Nowhere in the Rorschach test of your ‘I’m Too Sexy’ memory banks is a guitar likely to show up, but if you listen to the song, it’s there—a familiar, fuzzy guitar riff forming a sort of structural backbone to the melody, arguably lifting it out of the pure dance category into something with more crossover pop-rock appeal.

That riff, injected into the recording by Right Said Fred guitarist Rob Manzoli, is basically a direct copy-and-paste of the guitar lick from Hendrix’s ‘Third Stone from the Sun’, another track on Are You Experienced. Thanks to the litany of distractions noted above, it took a while for anyone to notice this. But the Jimi Hendrix Estate did do its due diligence, threatening legal action once ‘I’m Too Sexy’ started dominating the airwaves.

“I wasn’t aware that our guitarist, Rob Manzoli, had played the riff from Jimi Hendrix’s ‘Third Stone from the Sun’ on ‘I’m Too Sexy’ until much later,” Fred Fairbrass told the Guardian in 2017. “I thought the guitar parts sounded like the theme from Coronation Street, but the Hendrix estate was very cool about it and just asked for a writing credit and a charitable donation.”

Because the incident didn’t wind up in the courts, the connection between ‘Third Stone’ and ‘I’m Too Sexy’ has remained something of an obscure factoid, often known only by Hendrix mega-fans still researching all the cosmic implications and enduring mysteries of ‘Third Stone From the Sun’ itself. That original song, at nearly seven minutes in length, is a psychedelic space mission in which Jimi—speaking rather than singing—plays the role of a curious alien seeking out the Earth’s finest carnal delights. He isn’t sure, just yet, if he is too sexy for the planet.

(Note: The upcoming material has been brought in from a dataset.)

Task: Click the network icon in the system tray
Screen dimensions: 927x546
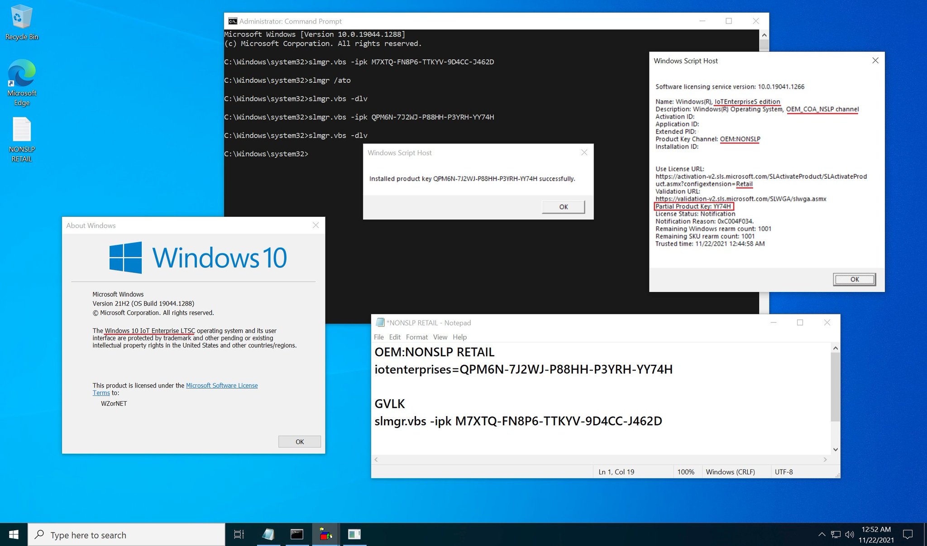Action: (836, 535)
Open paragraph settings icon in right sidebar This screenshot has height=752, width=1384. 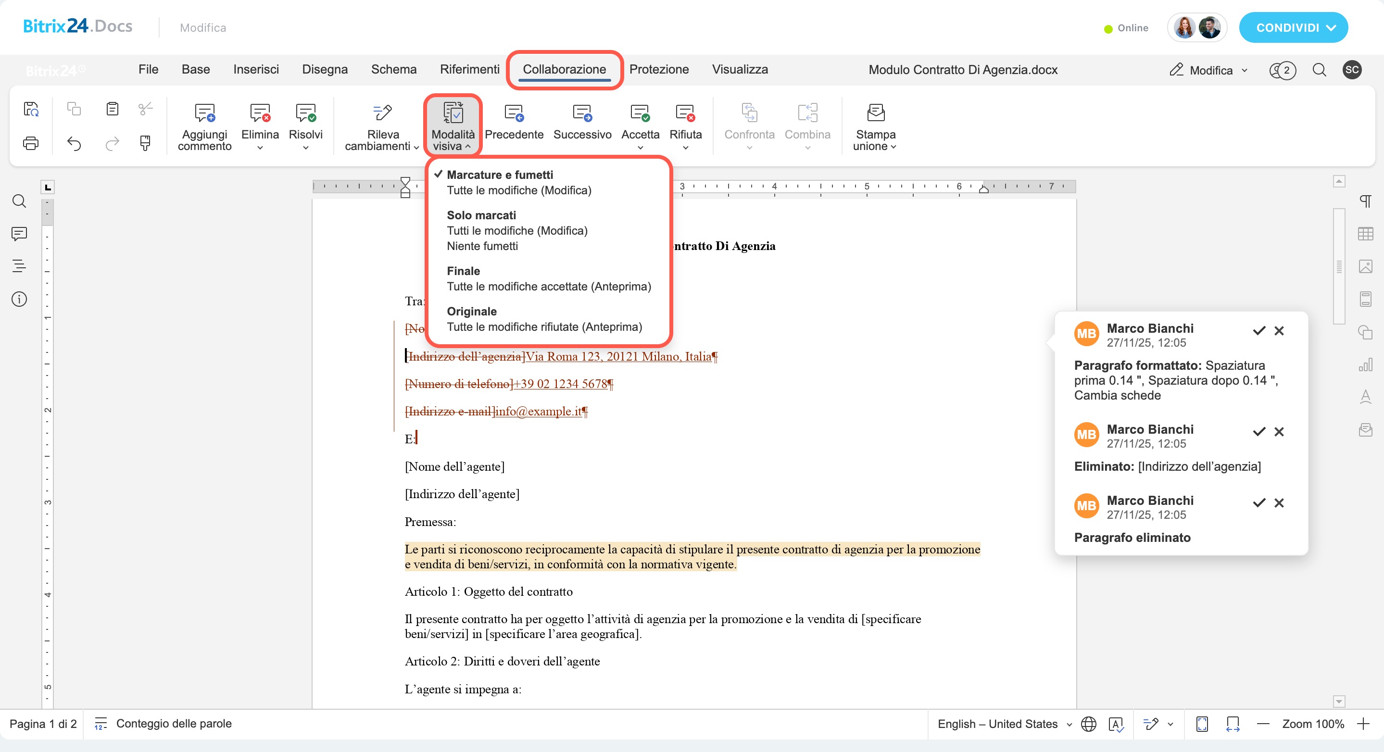[1365, 201]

At the risk of calling it filler, this fun little LSD trip comes right after the incredible ‘Fire’ on Are You Experienced?, and basically functions as a chance for everybody to catch their breath. No one could have imagined that the seeds had been planted for a future novelty dance hit. On the bright side, there might at least be less risk of encountering ‘I’m Too Sexy’ in trashy adverts going forward, considering the more recent antics of its creators.